TASK = Include only the line with "[Next] (1265, 190)" and the lines after it, each reproduced exactly as it stands in the entries below.

SUPPLIED RECORDS =
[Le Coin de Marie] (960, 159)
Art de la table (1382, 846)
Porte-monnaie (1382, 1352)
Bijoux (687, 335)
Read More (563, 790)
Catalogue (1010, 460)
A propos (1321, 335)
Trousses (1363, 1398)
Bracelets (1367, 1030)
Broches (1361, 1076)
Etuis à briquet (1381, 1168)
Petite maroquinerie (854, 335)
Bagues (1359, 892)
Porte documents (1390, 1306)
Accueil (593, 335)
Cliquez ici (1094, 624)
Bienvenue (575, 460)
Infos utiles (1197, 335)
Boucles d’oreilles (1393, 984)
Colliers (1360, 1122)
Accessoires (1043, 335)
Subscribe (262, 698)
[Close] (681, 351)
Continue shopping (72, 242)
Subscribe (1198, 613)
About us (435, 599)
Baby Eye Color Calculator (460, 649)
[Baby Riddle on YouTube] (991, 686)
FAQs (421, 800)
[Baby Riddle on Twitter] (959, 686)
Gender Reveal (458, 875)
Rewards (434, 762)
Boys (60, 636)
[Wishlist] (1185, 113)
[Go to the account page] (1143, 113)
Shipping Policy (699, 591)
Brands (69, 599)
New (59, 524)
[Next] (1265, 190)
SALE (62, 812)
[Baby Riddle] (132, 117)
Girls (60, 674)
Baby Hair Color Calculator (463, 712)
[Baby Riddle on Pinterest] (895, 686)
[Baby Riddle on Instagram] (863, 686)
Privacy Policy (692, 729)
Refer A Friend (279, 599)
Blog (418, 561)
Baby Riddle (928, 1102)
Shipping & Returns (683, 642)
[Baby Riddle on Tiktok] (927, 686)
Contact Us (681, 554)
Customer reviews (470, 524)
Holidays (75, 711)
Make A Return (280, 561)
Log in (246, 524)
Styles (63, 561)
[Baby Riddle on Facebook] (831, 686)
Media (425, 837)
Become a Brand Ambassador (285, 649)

SOLUTION =
[Next] (1265, 190)
SALE (62, 812)
[Baby Riddle] (132, 117)
Girls (60, 674)
Baby Hair Color Calculator (463, 712)
[Baby Riddle on Pinterest] (895, 686)
[Baby Riddle on Instagram] (863, 686)
Privacy Policy (692, 729)
Refer A Friend (279, 599)
Blog (418, 561)
Baby Riddle (928, 1102)
Shipping & Returns (683, 642)
[Baby Riddle on Tiktok] (927, 686)
Contact Us (681, 554)
Customer reviews (470, 524)
Holidays (75, 711)
Make A Return (280, 561)
Log in (246, 524)
Styles (63, 561)
[Baby Riddle on Facebook] (831, 686)
Media (425, 837)
Become a Brand Ambassador (285, 649)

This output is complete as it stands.